Link to the prime number computer thing:

http://photon.poly.edu/~hbr/cs903-F00/lib_design/notes/meta.html

AnotherJake
2005.06.29, 03:40 AM
RAII is also something that seems to be absent in pretty much every language except C++, and I find it to be pretty amazingly useful.

It *sounds* freakin' awesome, but please explain RAII further. I googled for it shortly and came up with gibberish on all the sites I visited. I only have so much patience to read CS ramblings, but I got the impression that RAII is some magical force that makes reserved memory automatically become un-reserved when it isn't needed anymore. This is apparently accomplished by the mere use of the RAII paradigm, which gives the CPU the power of E.S.P to know when a resource isn't needed anymore. Maybe I hit all the wrong links but whatever I scanned through only espoused the *idea* of RAII, and I was unable to discover the actual *mechanism* which makes it work.

OneSadCookie
2005.06.29, 04:20 AM
RAAI/RAII "Resource Acquisition as/is Initialization" is the idea that when an object is initialized it acquires resources, and when it is destroyed it releases those resources. That much is consistent across pretty much all designs in pretty much all object-oriented languages. What C++ takes further is automatic destruction of stack-allocated objects when they leave scope.

A quick example, in C, you've probably written code like this:

void foo()
{
// stuff
glPushMatrix();
// some GL calls
glPopMatrix();
// things
}

the push and pop have to be a matched pair, but as "some GL calls" gets longer, it gets hard to see that they're balanced, and very bad things happen if they're not. In addition, if you throw an exception out of "some GL calls", the PopMatrix will be missed, leaving GL in an invalid state.

With RAAI, you get something like this:

class MatrixPusher
{
public:
MatrixPusher() { glPushMatrix(); }
~MatrixPusher() { glPopMatrix(); }
};

void foo()
{
// stuff
{
MatrixPusher matrixPusher;
// some GL calls
}
// things
}

Due to C++'s scoping and construction/destruction rules, PushMatrix and PopMatrix are called at exactly the same times as they used to be. Now though, you can't forget the PopMatrix, and even if you throw an exception out of "some GL calls", the PopMatrix will still happen.
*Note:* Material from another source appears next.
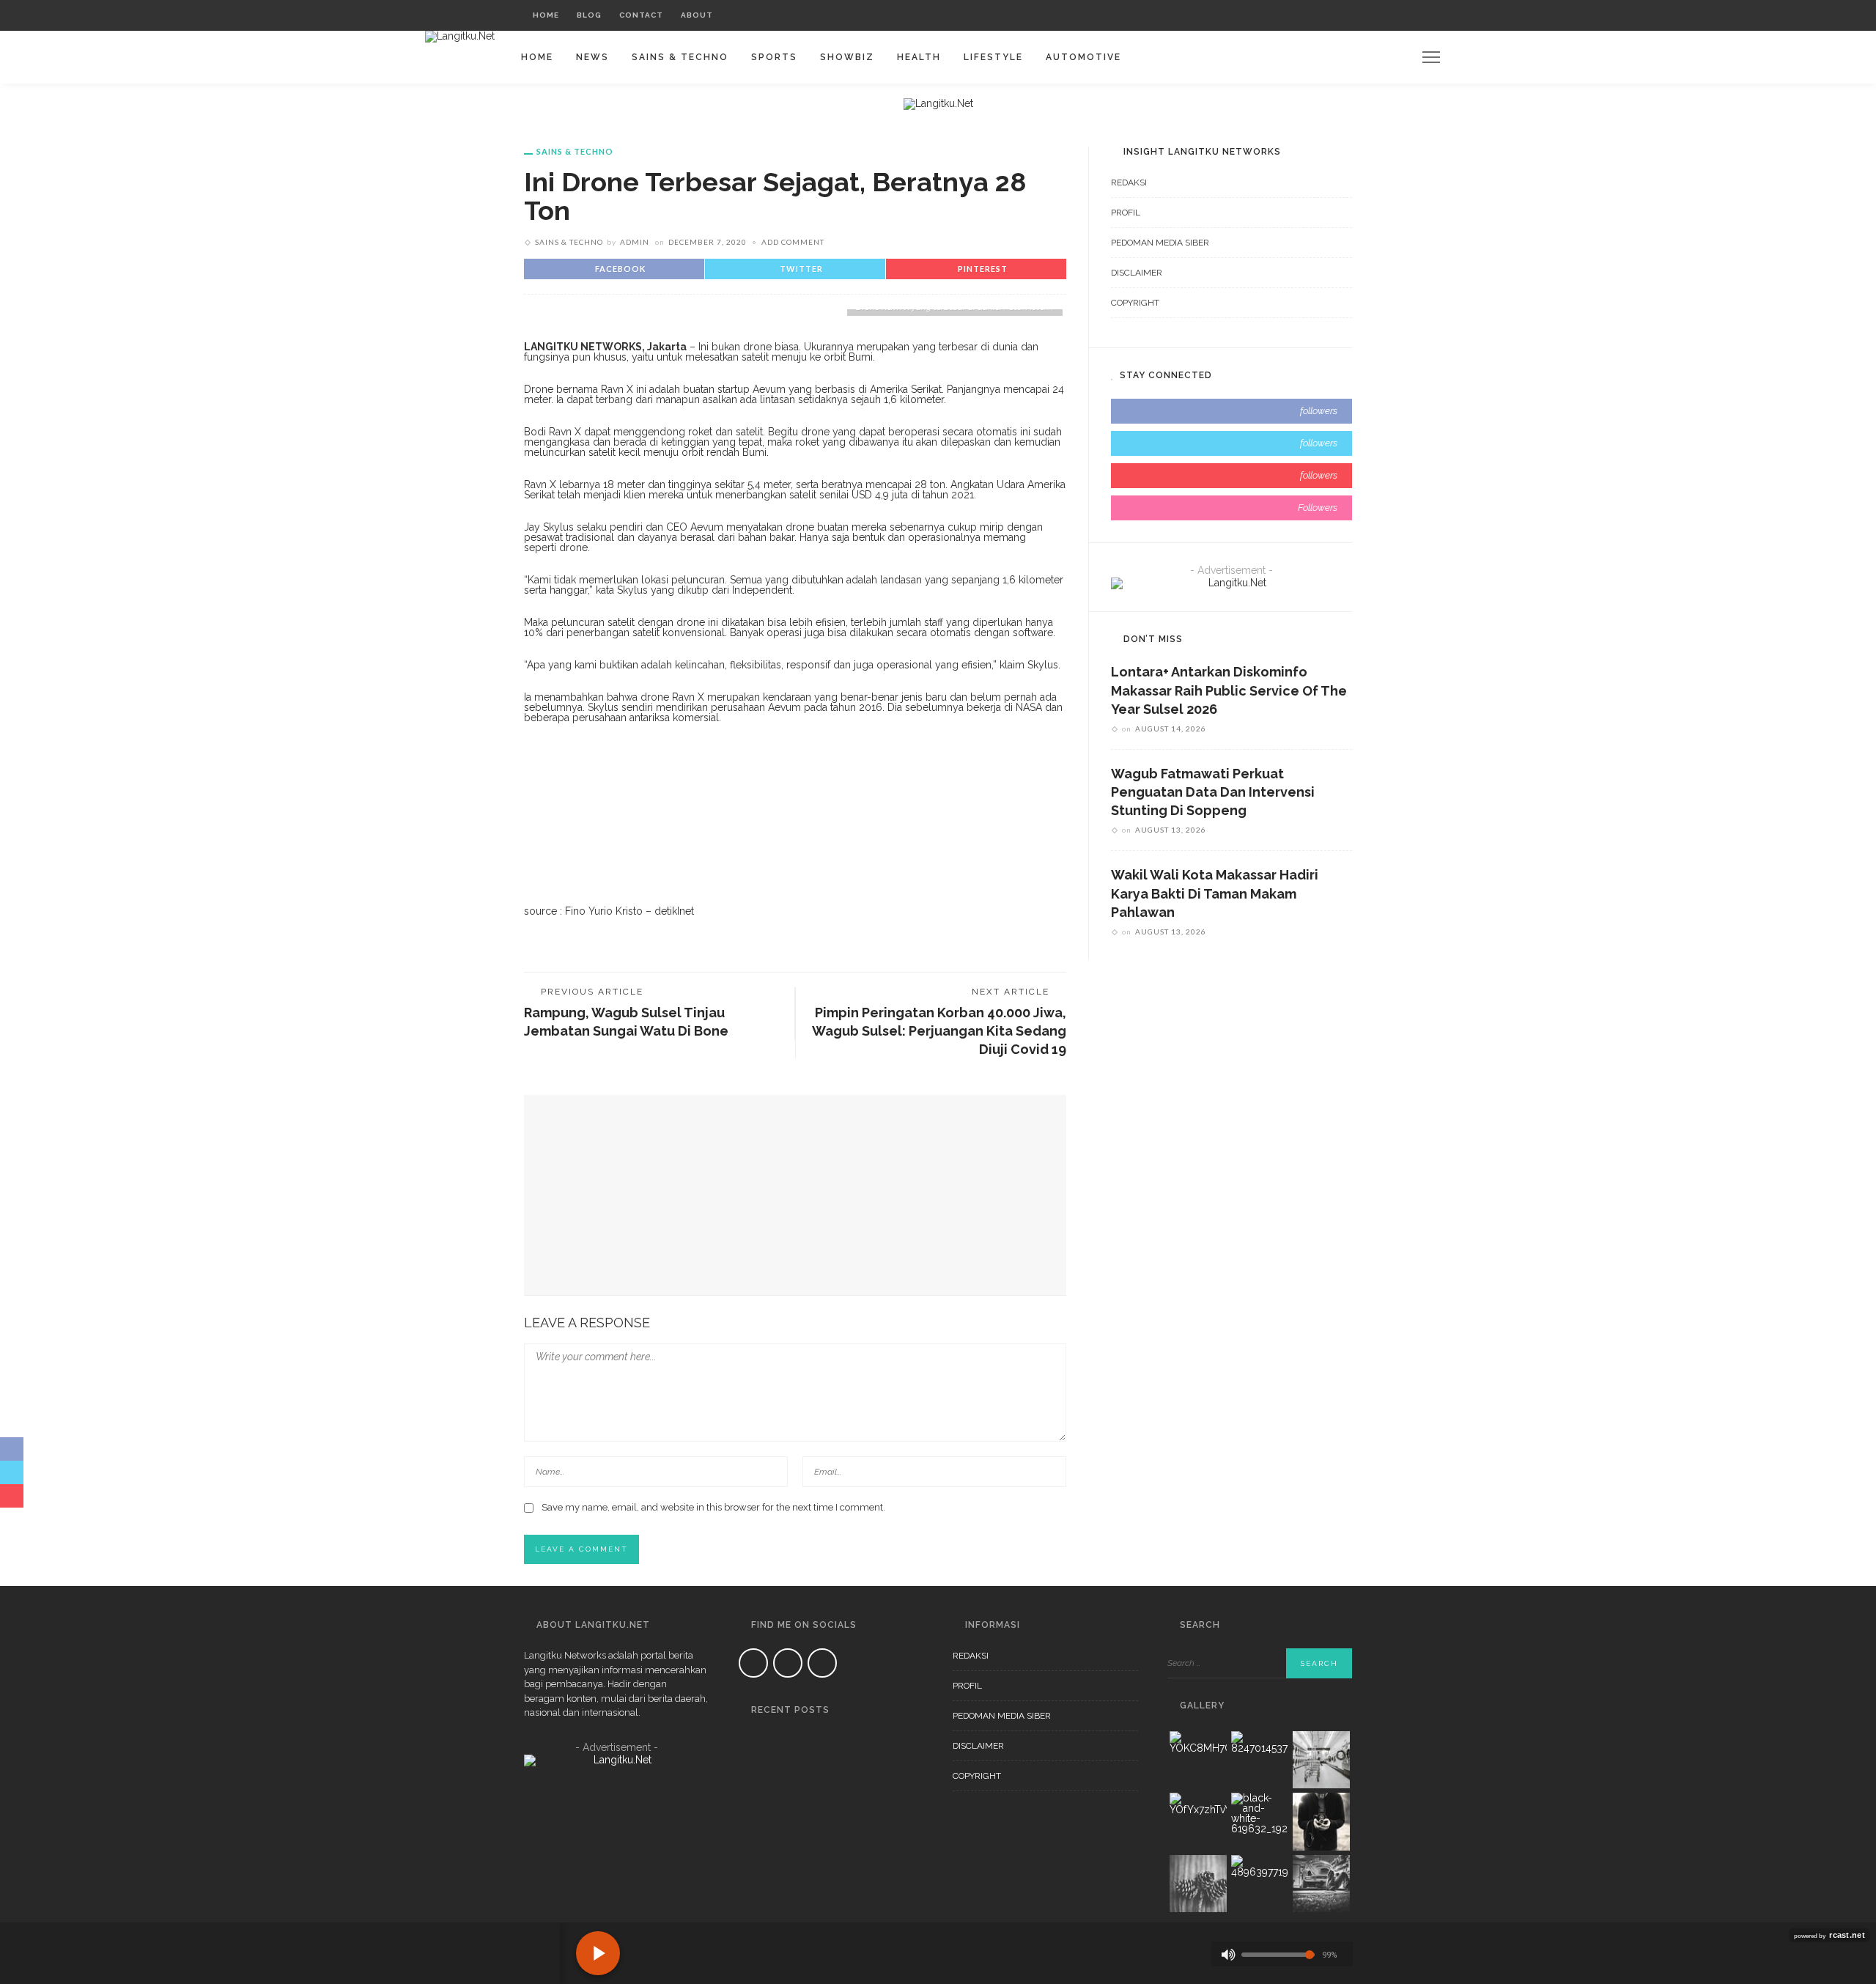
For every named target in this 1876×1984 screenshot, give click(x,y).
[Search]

The same applies to any concept which has to happen in balanced pairs -- fopen/fclose, new/delete being common ones :)

AnotherJake
2005.06.29, 04:59 AM
Aha! I get it. Excellent example. I can see the self-protection aspect of it, but it seems like those old cartoons where the character ties string on their second finger to remember why they tied the string on their first finger, which was to remind them that they needed to remember something... If you can understand the concept of programming to watch your ass then you should be at the level where you don't program yourself into a corner to begin with. To understand that you're putting in ~MatrixPusher() { glPopMatrix(); } so that you should willfully ignore balancing out the call doesn't make programming any less complicated IMHO.

OneSadCookie
2005.06.29, 05:16 AM
Making your life easier is always worthwhile. Writing shorter code is always worthwhile. Compare the non-RAAI exception-safe code:

void foo()
{
// stuff
glPushMatrix();
try
{
// some GL calls
glPopMatrix();
}
catch (...)
{
glPopMatrix();
throw;
}
// things
}

..... is that right? I had to think really hard about it. The RAAI code, I just wrote, and I'm sure it's correct.

Nope, wasn't right. I forgot the "throw".

Dan Potter
2005.06.29, 12:22 PM
Yeah, the convenience is nice but the exception handling is the real killer.

Another place it's a total rear-saver is with locking primitives in threading. For example you can do something like this:


void foo() {
Lock lock(&mutex);
....
}


Where "Lock" is some class that takes a pointer to a mutex, locks it on construction, and unlocks it on destruction. There's no need to worry at that point if you accidentally didn't unlock the mutex. Though my OS instructor from college would probably also have said that you shouldn't write functions such that you have to worry, to begin with. ;) But it saves you trouble with exceptions there too.